Rayna McClendon, who was part of NBC’s Writers on the Verge, brings up the elephant in the room: “they’re trying to do Band-Aid work because that all changes when you get in the room.”
She’s not alone in feeling this.
“I think these programs could improve on standards for how that staff writer is to be utilized,” says venerable producer and showrunner Glen Mazzara, who has spoken at several workshops and hired graduates of these programs. He adds that “one of the big problems we’re having in the industry is that studios and networks are afraid to direct their showrunners on how to appropriately manage their staff when it comes the question of gender and race.”
Mazzara says he’s heard of diversity hires — a term, he stresses, that has not uniformly been defined by Hollywood — who start later in the show’s run than the rest of the room or are passed over for script assignments. At the end of the season, they could also be denied the all-important promotion from staff writer to story editor; a financial hit, as this takes away their chances of receiving a script fee if they do write an episode. Or they could not be asked back at all.
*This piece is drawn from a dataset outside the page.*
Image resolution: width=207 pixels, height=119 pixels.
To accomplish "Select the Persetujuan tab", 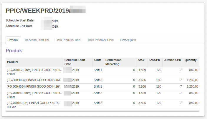I will (x=128, y=40).
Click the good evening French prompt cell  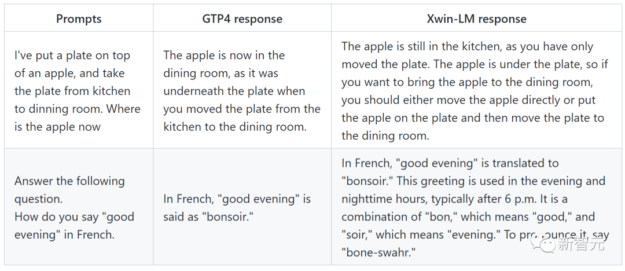(79, 207)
|Members of NBC’s “Writers on the Verge” Program gather for a group photo Pamela Garcia Rooney, from left, Edward Excaliber, Marissa Lee, Margot Ye, Bernard Badion, Sara White, Joanne Lee and Tiffany Shaw Ho.|
Tim McNeal, ABC’s vp of creative talent development and inclusion, is countering this problem with a database that houses details on past graduates of his program’s nearly 30-year run.
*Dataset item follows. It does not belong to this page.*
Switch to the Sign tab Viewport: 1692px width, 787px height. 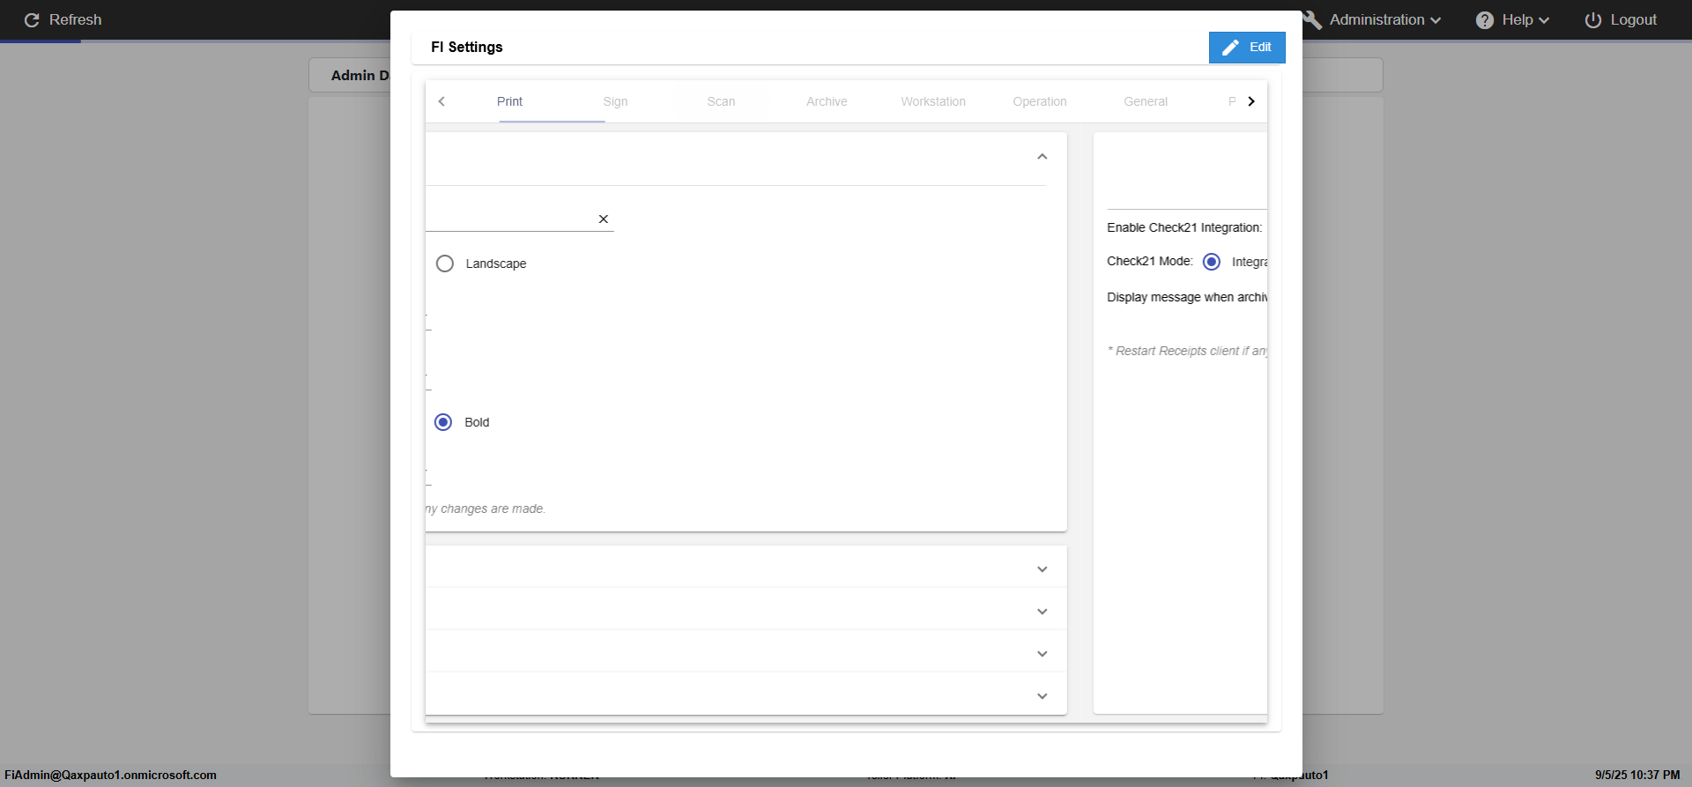[615, 101]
He always has a name ready when a showrunner asks. And WGA has its own program specifically for members who, perhaps after completing one of the studio or network’s programs and gone through a round of staffings still end up “falling by the wayside because you’re no longer the free writer,” says Tery Lopez, WGA West’s director of inclusion and equity.
There’s also more to come.
Sue Obeidi, the director of the Muslim Public Affairs Council’s Hollywood bureau, says her organization has “noticed a trend where the industry is responding to us and to our stories and so we thought we need to help the community of screenwriters hone their craft.” To do this, they recently began holding screenwriting labs with Disney/ABC TV and Wise Entertainment and plan to add more in 2019.
“We’re constantly trying to introduce executives to our screenwriters, getting them one-on-one interviews and asking our screenwriters to apply to the writers programs,” Obeidi says.
Also coming next year: Sony Pictures TV will launch its diverse writers program, which will focus on emerging talent and is not to be confused with its already successful writers scheme on the features side.
Slowly but surely, diversity and representation are becoming less talking points and more ways of life.